TAREA 1
Actualiza el fragmento de viaje: reproduce el tramo que va desde "Nada más pisar" hasta "mis queridos Andes." con "bus" sustituido por "autobús".
TAREA 2
Según el fragmento de viaje, ¿qué llevan consigo las niñas pequeñas cuando suben al bus entre una parada y otra?

Siento que las últimas semanas no han sido sino una excusa para llegar aquí. Crucé Bolivia al ritmo de la peonza, rodando a una velocidad insospechada, como si la vuelta no fuera un giro en sí sino un impaciente acercamiento a lo más parecido a casa, al final del círculo, a esta ciudad que me observa desde abajo mostrándose reluciente, orgullosa pero humilde a su vez. Cusco ya no me espera. Se muestra indiferente, tras tanto tiempo fuera, tal vez no me perdona mi ausencia. Pero ya llegué. Y quiero tomarme mi tiempo, el nuestro, para despedirme de ella. Para cerrar el círculo.

Nada más pisar tierras bolivianas supe que volvía a estar más cerca. El sol andino quemándome la piel, alisándome el pelo; las mujeres vestidas de cholitas, con sus oscuras trenzas, su expresión desgastada, sus polleras y leotardos de colores pastel bajo sus anchas faldas, sus pintorescos sombreros y sus coloridas mantas donde cargan con la misma desenvoltura pesadas mercancías que bebés; los hombres de pequeña estatura intentando vender cualquier cosa en cada esquina, cantando los destinos más populares con gracia y armonía para atraer pasajeros con su reclamo; las niñas pequeñas aprovechando ese momento de impás entre una parada y otra para subir al bus cargadas con tamales, gelatinas, empanadas, chicles. Esto es Bolivia. Esto es Perú. Esto son mis queridos Andes.

DATOS PROPORCIONADOS
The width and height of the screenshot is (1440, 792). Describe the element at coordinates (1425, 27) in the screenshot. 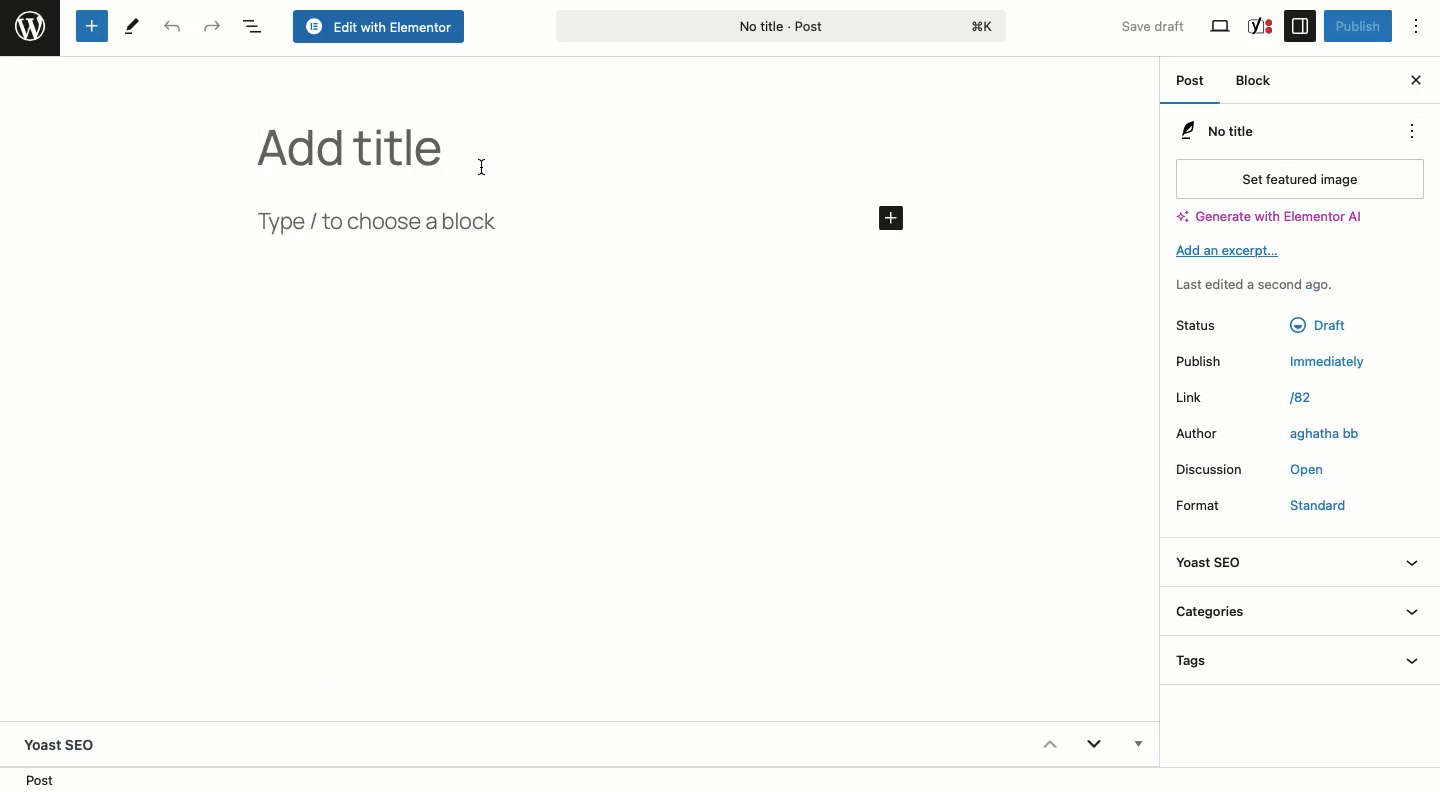

I see `Options` at that location.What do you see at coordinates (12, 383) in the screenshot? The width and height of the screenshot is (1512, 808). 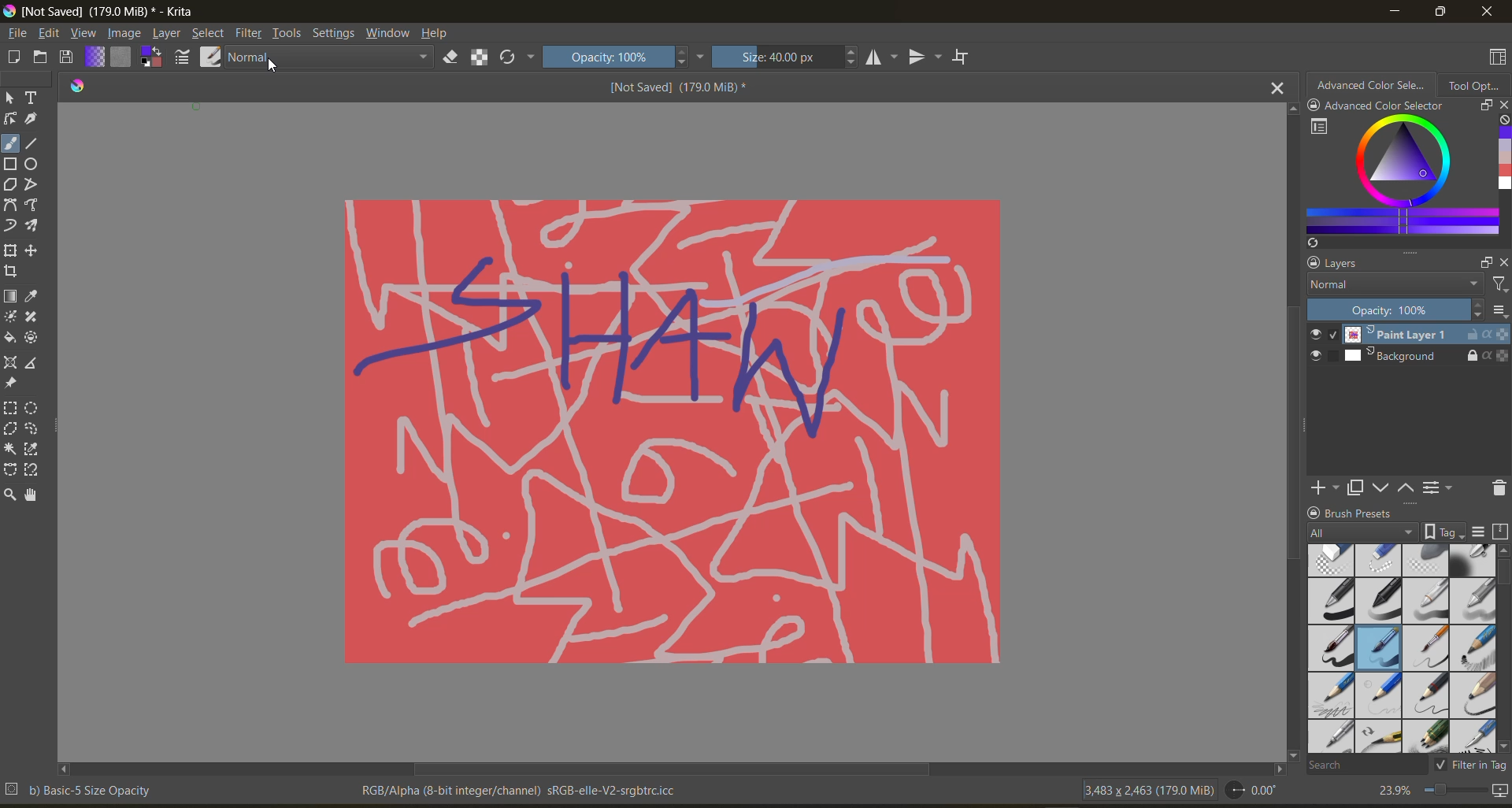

RESPUESTA 1
Nada más pisar tierras bolivianas supe que volvía a estar más cerca. El sol andino quemándome la piel, alisándome el pelo; las mujeres vestidas de cholitas, con sus oscuras trenzas, su expresión desgastada, sus polleras y leotardos de colores pastel bajo sus anchas faldas, sus pintorescos sombreros y sus coloridas mantas donde cargan con la misma desenvoltura pesadas mercancías que bebés; los hombres de pequeña estatura intentando vender cualquier cosa en cada esquina, cantando los destinos más populares con gracia y armonía para atraer pasajeros con su reclamo; las niñas pequeñas aprovechando ese momento de impás entre una parada y otra para subir al autobús cargadas con tamales, gelatinas, empanadas, chicles. Esto es Bolivia. Esto es Perú. Esto son mis queridos Andes.

RESPUESTA 2
Llevan tamales, gelatinas, empanadas y chicles.